→ RECORDS FOR PROCESSING:

────────────────

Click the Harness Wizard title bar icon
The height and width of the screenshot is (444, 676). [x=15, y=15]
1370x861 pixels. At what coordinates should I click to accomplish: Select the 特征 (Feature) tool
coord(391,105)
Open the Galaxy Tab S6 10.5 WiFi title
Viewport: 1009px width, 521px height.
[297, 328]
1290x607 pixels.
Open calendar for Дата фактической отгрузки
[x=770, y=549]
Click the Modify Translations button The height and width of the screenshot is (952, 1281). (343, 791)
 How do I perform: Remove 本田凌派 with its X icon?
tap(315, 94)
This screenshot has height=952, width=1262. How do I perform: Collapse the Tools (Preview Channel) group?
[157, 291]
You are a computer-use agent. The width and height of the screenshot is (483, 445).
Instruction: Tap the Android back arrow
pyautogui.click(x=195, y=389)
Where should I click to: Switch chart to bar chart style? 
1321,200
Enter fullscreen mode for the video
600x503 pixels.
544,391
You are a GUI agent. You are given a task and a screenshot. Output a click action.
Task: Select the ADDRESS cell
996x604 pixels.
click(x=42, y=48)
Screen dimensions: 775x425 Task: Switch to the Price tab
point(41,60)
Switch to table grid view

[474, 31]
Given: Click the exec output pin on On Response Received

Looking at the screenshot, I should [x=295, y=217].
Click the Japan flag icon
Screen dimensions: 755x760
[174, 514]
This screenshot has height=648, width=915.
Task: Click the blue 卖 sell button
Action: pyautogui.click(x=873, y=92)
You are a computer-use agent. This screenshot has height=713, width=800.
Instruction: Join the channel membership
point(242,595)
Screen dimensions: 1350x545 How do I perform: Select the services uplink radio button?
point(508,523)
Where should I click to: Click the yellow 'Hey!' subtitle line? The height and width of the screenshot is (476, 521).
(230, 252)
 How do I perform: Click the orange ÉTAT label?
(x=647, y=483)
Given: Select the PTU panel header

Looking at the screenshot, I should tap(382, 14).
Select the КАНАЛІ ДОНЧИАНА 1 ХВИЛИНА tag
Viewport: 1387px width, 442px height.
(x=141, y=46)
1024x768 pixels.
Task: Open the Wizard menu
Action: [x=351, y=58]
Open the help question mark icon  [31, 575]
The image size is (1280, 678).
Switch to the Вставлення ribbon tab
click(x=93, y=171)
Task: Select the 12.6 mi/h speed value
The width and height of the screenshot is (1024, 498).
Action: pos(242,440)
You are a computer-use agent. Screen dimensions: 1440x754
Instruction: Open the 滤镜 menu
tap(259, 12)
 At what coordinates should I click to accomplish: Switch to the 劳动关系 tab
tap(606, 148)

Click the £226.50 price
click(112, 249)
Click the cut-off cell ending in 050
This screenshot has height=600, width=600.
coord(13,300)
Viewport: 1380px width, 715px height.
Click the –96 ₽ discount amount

────────────────

→ REQUIRED ACTION: Going down from the first line of the entries above, restate each line word for word until the line holding "Click the Modify" is done.

→ SOLUTION:
Click the Harness Wizard title bar icon
The height and width of the screenshot is (444, 676). [x=15, y=15]
1370x861 pixels. At what coordinates should I click to accomplish: Select the 特征 (Feature) tool
coord(391,105)
Open the Galaxy Tab S6 10.5 WiFi title
Viewport: 1009px width, 521px height.
[297, 328]
1290x607 pixels.
Open calendar for Дата фактической отгрузки
[x=770, y=549]
Click the Modify Translations button The height and width of the screenshot is (952, 1281). (343, 791)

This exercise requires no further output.